My own atypical phenotype — adult-onset and rapidly generalizing DRD with PD — has not, to my knowledge, been described in the literature. My illness had a similar age of onset (41 years) and similar characteristics to the progressive neurological disease that my paternal grandmother died from at 53 years of age. My father had late-onset parkinsonism, and an aunt has late-onset vocal and unilateral hand tremors. Prior to successful bilateral deep brain stimulation (DBS), I had motor fluctuations and crippling biphasic levodopa-induced dyskinesia.

My phenotype differs from the three proposed in the recent literature2,3,4,5,6, which roughly correspond to those proposed by Wijemanne and Jankovic1: a classic nondegenerative, benign form of dystonia that responds to low, sustained doses of levodopa; a degenerative form (late-onset and without dystonia) with levodopa-induced dyskinesia, parkinsonism and abnormal dopaminergic imaging; and an intermediate form. I believe that the adoption of the term 'atypical', as suggested by Wijemanne and Jankovic, would be valuable in clinical practice.
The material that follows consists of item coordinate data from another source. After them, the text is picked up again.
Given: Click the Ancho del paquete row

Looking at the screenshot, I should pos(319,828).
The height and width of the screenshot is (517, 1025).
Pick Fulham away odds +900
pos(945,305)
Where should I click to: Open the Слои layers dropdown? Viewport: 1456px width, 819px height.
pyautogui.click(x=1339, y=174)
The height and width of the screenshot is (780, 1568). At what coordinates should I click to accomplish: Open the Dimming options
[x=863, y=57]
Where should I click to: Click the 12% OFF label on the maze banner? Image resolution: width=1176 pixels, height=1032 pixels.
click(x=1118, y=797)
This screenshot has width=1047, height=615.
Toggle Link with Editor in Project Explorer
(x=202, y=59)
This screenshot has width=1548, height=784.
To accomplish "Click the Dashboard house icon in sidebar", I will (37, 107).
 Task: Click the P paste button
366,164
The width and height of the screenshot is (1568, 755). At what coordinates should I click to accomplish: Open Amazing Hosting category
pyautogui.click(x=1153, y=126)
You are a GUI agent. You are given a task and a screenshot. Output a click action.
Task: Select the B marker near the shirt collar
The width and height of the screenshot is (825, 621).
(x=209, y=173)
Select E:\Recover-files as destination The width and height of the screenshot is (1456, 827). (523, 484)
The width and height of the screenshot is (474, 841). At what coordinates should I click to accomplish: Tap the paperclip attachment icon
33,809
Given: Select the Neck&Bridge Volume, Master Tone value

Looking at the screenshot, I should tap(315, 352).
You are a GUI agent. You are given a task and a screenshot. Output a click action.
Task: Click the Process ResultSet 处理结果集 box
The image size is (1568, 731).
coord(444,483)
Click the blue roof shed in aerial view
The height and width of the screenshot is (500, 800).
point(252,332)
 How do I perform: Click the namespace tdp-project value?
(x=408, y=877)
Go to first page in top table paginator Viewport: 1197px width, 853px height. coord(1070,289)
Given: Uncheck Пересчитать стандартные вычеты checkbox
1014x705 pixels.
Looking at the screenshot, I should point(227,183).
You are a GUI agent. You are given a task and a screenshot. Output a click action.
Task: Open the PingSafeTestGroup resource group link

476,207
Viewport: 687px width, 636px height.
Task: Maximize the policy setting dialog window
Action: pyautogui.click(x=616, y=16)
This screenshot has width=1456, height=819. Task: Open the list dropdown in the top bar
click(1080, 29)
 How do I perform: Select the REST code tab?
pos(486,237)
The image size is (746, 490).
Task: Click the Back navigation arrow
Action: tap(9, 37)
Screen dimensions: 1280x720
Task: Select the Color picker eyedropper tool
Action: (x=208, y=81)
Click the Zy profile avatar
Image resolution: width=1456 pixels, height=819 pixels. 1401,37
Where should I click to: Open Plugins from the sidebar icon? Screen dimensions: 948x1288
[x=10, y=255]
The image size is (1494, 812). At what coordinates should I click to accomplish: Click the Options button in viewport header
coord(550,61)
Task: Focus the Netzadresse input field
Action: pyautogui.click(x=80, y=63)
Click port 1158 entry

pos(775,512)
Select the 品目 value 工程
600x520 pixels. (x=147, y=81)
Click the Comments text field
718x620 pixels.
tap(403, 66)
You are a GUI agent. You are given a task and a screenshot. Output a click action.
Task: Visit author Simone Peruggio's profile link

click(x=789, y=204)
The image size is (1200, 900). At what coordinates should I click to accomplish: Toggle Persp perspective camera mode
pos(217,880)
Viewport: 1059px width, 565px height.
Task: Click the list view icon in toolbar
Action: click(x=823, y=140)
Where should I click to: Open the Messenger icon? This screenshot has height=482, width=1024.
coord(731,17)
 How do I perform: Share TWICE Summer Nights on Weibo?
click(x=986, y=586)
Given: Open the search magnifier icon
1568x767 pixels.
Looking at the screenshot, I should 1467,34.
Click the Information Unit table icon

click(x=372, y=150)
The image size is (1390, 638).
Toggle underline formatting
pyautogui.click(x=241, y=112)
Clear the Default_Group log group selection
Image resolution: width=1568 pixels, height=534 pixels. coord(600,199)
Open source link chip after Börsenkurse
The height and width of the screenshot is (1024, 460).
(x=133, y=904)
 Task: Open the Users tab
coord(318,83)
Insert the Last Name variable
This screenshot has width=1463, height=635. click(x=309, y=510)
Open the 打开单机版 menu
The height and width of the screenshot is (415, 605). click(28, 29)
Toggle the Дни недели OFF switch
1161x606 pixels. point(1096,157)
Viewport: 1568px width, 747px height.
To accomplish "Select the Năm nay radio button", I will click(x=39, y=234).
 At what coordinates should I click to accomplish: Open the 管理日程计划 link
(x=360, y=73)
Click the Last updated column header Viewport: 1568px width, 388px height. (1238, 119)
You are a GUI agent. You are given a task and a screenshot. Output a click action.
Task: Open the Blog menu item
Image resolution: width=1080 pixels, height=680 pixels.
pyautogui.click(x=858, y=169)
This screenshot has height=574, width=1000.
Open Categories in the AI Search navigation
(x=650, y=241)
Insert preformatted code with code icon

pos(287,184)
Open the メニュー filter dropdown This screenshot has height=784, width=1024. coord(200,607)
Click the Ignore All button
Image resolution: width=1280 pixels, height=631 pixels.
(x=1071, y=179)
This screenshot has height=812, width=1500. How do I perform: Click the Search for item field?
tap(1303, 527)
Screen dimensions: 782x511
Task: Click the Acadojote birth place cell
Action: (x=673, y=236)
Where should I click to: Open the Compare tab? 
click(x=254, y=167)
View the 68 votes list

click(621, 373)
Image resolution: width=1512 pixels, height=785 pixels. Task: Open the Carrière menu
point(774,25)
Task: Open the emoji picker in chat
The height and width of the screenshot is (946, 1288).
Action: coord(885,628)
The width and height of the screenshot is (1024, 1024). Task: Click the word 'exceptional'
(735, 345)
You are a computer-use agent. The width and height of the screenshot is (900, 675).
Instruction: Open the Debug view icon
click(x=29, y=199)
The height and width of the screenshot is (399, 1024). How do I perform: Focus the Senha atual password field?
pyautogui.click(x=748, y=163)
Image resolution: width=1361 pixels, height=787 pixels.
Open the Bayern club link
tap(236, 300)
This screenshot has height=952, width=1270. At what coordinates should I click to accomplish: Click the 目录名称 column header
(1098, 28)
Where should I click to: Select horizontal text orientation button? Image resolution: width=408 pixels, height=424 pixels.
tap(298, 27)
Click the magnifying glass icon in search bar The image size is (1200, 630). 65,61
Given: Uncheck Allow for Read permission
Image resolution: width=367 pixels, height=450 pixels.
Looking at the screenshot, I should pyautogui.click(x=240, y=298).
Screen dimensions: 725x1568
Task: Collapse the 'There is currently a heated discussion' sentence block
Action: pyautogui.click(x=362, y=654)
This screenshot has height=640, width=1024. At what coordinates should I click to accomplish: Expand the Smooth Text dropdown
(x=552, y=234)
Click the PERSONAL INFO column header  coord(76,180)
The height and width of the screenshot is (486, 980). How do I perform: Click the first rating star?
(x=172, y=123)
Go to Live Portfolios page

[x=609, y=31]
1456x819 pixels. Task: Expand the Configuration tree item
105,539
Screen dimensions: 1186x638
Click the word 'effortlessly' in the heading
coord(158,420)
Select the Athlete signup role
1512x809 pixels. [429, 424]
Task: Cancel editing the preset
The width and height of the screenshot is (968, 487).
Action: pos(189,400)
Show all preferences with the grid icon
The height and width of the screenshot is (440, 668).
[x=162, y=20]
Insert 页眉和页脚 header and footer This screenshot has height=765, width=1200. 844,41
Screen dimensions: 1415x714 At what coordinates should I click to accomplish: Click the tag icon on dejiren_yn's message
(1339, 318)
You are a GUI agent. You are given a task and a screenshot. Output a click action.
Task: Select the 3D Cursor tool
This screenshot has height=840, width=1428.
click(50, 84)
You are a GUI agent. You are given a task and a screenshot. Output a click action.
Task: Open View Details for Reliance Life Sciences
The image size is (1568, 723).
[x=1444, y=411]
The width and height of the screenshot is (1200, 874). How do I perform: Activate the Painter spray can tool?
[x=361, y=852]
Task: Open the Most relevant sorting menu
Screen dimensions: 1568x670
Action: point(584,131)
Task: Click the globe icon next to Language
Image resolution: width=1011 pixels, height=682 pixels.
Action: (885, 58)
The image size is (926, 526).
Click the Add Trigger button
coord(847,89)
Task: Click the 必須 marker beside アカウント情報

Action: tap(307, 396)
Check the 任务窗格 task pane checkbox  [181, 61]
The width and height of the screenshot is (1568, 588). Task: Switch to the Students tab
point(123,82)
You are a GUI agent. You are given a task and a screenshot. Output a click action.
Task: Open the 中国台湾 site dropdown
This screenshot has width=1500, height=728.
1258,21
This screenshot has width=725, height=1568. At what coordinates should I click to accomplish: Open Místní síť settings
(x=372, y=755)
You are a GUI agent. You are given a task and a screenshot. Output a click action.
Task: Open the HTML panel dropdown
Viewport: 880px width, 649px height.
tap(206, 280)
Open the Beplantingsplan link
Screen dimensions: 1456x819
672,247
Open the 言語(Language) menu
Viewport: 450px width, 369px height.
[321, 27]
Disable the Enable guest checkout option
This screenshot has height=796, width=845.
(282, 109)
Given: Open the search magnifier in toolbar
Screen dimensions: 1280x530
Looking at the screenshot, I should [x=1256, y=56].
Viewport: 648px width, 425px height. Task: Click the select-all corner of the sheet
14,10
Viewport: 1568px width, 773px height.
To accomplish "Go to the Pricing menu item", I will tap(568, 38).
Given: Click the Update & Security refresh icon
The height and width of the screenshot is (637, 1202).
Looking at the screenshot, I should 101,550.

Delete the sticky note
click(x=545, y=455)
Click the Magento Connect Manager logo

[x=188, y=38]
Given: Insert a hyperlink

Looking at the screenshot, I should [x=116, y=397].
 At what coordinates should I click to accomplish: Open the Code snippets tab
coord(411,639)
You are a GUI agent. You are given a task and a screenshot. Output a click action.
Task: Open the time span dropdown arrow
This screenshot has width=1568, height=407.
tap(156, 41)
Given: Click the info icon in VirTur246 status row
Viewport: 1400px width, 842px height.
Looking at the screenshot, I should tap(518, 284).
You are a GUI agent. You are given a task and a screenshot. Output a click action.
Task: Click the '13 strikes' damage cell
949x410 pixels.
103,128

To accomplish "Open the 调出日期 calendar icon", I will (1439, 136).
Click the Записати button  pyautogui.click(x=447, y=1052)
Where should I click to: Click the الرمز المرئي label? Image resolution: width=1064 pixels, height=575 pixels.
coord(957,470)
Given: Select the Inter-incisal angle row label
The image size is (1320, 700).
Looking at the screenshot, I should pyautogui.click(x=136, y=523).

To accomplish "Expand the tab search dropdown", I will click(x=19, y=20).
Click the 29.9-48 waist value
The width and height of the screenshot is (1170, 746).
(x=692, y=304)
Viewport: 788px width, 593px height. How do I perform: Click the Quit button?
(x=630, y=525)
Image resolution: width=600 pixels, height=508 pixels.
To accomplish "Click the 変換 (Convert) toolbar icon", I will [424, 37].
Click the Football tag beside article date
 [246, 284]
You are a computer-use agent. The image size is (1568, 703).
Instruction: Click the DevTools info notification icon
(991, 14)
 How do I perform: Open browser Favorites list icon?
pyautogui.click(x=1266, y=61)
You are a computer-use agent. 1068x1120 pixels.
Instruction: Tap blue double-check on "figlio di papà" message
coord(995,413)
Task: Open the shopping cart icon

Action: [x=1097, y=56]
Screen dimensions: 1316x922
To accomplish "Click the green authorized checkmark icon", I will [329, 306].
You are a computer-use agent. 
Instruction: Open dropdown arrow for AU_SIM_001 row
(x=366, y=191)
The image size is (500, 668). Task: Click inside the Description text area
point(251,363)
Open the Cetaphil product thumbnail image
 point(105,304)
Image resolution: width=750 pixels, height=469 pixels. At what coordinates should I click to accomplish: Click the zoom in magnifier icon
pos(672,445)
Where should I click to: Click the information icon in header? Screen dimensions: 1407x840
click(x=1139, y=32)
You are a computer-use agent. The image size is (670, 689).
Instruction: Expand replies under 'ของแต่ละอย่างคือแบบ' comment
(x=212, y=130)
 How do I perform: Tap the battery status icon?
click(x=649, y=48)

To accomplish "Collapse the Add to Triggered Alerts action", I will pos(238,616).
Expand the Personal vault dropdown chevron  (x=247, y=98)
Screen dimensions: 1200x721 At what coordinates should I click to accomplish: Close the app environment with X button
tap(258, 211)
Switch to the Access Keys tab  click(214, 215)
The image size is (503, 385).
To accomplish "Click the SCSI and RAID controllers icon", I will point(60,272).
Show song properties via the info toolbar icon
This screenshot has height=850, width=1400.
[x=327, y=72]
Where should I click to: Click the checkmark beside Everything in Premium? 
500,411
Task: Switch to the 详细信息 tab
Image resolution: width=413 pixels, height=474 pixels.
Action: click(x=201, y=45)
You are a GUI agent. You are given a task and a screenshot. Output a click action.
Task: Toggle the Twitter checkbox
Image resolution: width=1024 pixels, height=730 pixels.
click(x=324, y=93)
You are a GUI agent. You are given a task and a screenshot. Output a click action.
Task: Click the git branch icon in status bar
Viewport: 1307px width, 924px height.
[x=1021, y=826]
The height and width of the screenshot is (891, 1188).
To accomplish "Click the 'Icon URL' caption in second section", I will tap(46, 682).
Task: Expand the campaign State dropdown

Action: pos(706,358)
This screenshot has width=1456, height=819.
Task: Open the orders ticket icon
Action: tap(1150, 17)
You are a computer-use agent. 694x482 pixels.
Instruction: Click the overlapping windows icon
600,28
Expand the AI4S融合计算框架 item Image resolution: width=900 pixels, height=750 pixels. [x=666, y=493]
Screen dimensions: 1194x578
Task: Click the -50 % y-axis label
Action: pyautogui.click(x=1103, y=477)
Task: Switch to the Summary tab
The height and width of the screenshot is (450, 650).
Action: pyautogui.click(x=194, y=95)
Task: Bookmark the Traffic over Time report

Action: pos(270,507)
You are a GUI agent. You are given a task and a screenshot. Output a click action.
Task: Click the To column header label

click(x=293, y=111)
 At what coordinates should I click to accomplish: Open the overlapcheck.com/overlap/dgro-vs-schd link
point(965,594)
Several recently published articles discuss the clinical and genetic heterogeneity of DRD phenotypes in relation to the genetics of PD and parkinsonism2,3,4,5,6,7,8,9, with implications for the clinical presentations of DRD proposed by Wijemanne and Jankovic. I have the p.K224R mutation in GCH1, the same genotype as that of some unrelated individuals with PD but not DRD2,4. Segawa et al.10 have proposed that the location of a mutation in GCH1 influences the phenotype of DRD, so the suggestion that some GCH1 mutations cause PD could have considerable implications for people who carry a GCH1 mutation but do not develop DRD in childhood. Mencacci et al.2 suggest that administration of levodopa to such individuals in childhood might protect against later onset of PD, and they point to animal models in which “levodopa has been shown to promote recovery of nigrostriatal denervation.” However, an intermediate phenotype was observed in a patient who had been treated with levodopa since childhood: he had abnormal dopaminergic imaging, but no PD symptoms or dyskinesia5. This phenotype could indicate that dopamine replacement is not neuroprotective, and that the patient had preclinical PD3,5, but could similarly indicate that dopamine replacement suppressed the emergence of PD.

Recognition among clinicians that GCH1 mutations can manifest with a range of phenotypes, including adult-onset generalized dystonia and PD, is vital. Use of the word 'atypical' by Wijemanne and Jankovic1 in their classification recognizes that the classic paediatric DRD phenotype is not the only one, and recognition of the range of phenotypes can transform the lives of patients.